Meu secador de cabelos está beirando o curto circuito e não desliga mais, precisando ser puxado pelo fio, mesmo que de qualquer jeito, para desconectar da tomada. Os botões de regulagem se movem sem sentido: a velocidade permanece no máximo e a temperatura é a mais quente possível. E eu ainda o uso, e usarei até quando o cheiro de queimado tornar-se o próprio queimado em si.
Com as orelhas pegando fogo, eu secava os cabelos enquanto sentia a corrente de vento passando pelos pés. A fresta da porta aberta que a conecta com a janela quase fechada. Eu ia, nem que fosse sozinha e pelas próprias pernas. Era maio, e eu merecia sair de casa por simplesmente sair de casa e fazer minha vontade. 

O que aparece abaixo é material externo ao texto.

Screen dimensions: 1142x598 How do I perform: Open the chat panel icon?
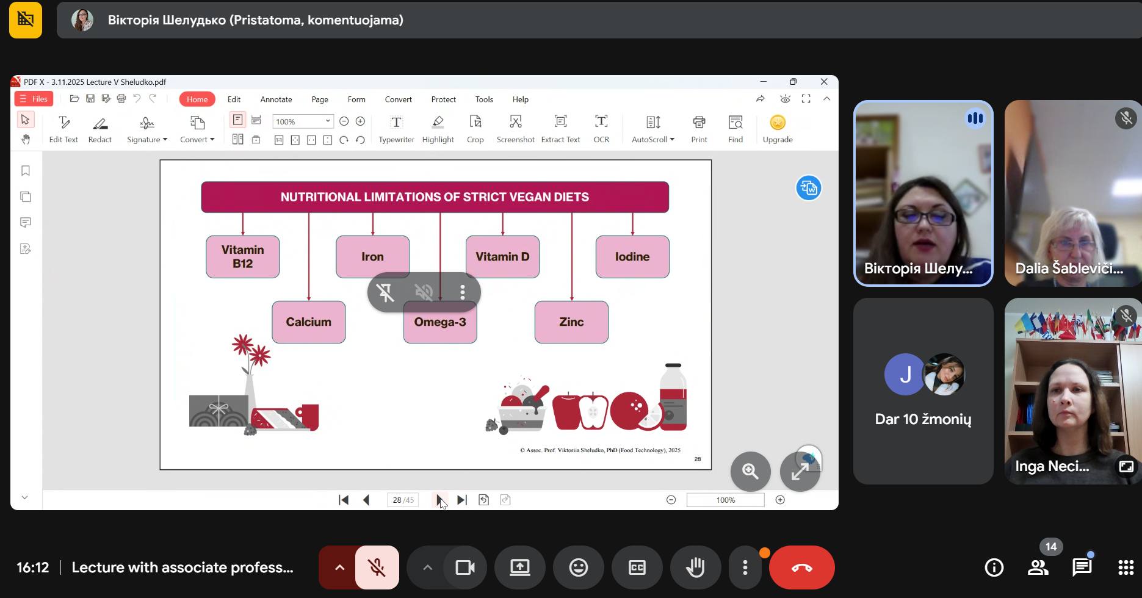(x=1082, y=567)
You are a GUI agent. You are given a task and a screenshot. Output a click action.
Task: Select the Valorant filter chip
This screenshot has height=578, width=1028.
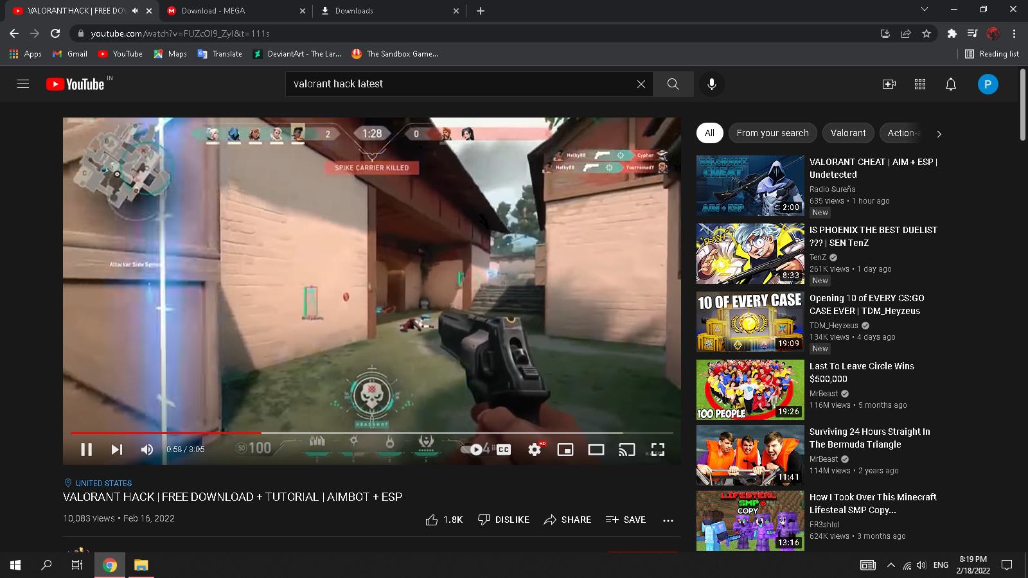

No caminho tratei de comer os biscoitos integrais, já que o café da manhã insistiu em ficar gelado na mesa da cozinha, não descia por nada. Quando ainda havia dedicação, abri um livro e li coisas sobre civilização e leis de trânsito. Uma, duas e a estação chegou. Lugar desconhecido e eu mal havia pensado por onde começar. Um número nunca discado e eu mal havia pensado por onde começar.
Tentei ser ruiva, mas tive que ser o que me sobrou pra ser. Em pé, sem graça. Retrocedendo no calendário e as palavras saindo naturais da minha boca, como quem não entende porque demorou tanto tempo para as coincidências acontecerem. Exclamações surpreendentes e minha bolsa apoiada no chão, em meio a tantas pessoas mais desconhecidas ainda. Num piscar de olhos o rádio começou a tocar e eu era a única que não conhecia a melodia inteira. A única.
Two steps e o mundo girou devagar. Aquele era um mundo novo e eu gostava muito disso. Minha falta de habilidade em rir quando fico constrangida e duas olhadas no espelho: “não precisa”.
De volta à quinta série, no canto atrás da lavanderia. Sem acreditar. Uma divagação tão longa pra quem sempre conversou. Deitados na grama, sem olhar o céu, de frente pra um palco de um festival de rock. O chaveiro e a meia-calça. Abri a porta e desci. Naquele momento eu não esperava nada, não sabia se devia esperar, e nem mesmo sabia o que esperar. Mas a certeza era factual: eram novos tempos.